Worldwide, the number of emerging and re-emerging infectious diseases is increasing, highlighting the importance of global disease pathogen surveillance. Traditional population-based methods may fail ...to capture important events, particularly in settings with limited access to health care, such as urban informal settlements. In such environments, a mixture of surface water runoff and human feces containing pathogenic microorganisms could be used as a surveillance surrogate.
We conducted a temporal metagenomic analysis of urban sewage from Kibera, an urban informal settlement in Nairobi, Kenya, to detect and quantify bacterial and associated antimicrobial resistance (AMR) determinants, viral and parasitic pathogens. Data were examined in conjunction with data from ongoing clinical infectious disease surveillance.
A large variation of read abundances related to bacteria, viruses, and parasites of medical importance, as well as bacterial associated antimicrobial resistance genes over time were detected.
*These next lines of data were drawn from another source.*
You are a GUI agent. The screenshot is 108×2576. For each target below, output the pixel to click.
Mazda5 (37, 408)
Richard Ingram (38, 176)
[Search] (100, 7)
Significant increased abundances were observed for a number of bacterial pathogens coinciding with higher abundances of AMR genes. Vibrio cholerae as well as rotavirus A, among other virus peaked in several weeks during the study period whereas Cryptosporidium spp. and Giardia spp, varied more over time.
The metagenomic surveillance approach for monitoring circulating pathogens in sewage was able to detect putative pathogen and resistance loads in an urban informal settlement. Thus, valuable if generated in real time to serve as a comprehensive infectious disease agent surveillance system with the potential to guide disease prevention and treatment. The approach may lead to a paradigm shift in conducting real-time global genomics-based surveillance in settings with limited access to health care.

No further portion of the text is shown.